Published in the radical, left-wing magazine The Masses in 1916, Robert Minor’s At Last a Perfect Soldier shows a delighted army medical examiner presiding over a hulking, headless recruit – an ideal fighter for his brawn and lack of a brain. The cartoon, amongst other controversial caricatures by fellow cartoonists including Art Young and HJ Glintenkamp, prompted the US Post Office to stop delivering the magazine, citing a violation of the Espionage Act, resulting in a legal battle and the eventual closure of the publication.
The legal action that followed forced The Masses to cease publication. In April, 1918 the jury failed to agree on the guilt of the defendants. The second trial in January 1919 also ended with a hung jury. As the war was now over, it was decided not to take them to court for a third time.

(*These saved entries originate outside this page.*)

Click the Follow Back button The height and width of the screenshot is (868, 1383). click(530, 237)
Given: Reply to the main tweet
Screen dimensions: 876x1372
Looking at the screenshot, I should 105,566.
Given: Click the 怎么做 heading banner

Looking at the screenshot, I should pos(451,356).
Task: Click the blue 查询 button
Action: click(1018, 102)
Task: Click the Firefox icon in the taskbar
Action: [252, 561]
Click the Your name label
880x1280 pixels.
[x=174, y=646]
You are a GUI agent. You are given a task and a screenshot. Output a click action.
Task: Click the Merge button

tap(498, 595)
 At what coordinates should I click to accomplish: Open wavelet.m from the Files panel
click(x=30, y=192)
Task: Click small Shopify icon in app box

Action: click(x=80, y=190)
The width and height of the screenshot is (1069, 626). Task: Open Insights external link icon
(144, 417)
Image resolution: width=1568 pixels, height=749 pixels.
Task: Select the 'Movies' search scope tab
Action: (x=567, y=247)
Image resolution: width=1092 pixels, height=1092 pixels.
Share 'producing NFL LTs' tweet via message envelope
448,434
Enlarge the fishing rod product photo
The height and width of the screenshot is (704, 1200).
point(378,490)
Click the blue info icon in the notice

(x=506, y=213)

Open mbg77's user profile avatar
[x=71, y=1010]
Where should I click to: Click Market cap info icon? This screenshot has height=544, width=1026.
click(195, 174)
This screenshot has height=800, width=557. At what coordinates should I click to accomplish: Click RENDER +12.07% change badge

After being released from prison Minor found work with the New York Call. He was sent to Europe and covered the Russian Civil War and the Spartakist Rising. While in Germany Minor was arrested and charged with spreading treasonous propaganda among British and American troops.
Minor was at first critical of the lack of democracy in Russia. He wrote that: “There is no more industrial democracy in Lenin’s highly centralized institutions than in the United States Post Office”. However, when Minor arrived home he published I Change My Mind a Little, and announced he was going to join the American Communist Party.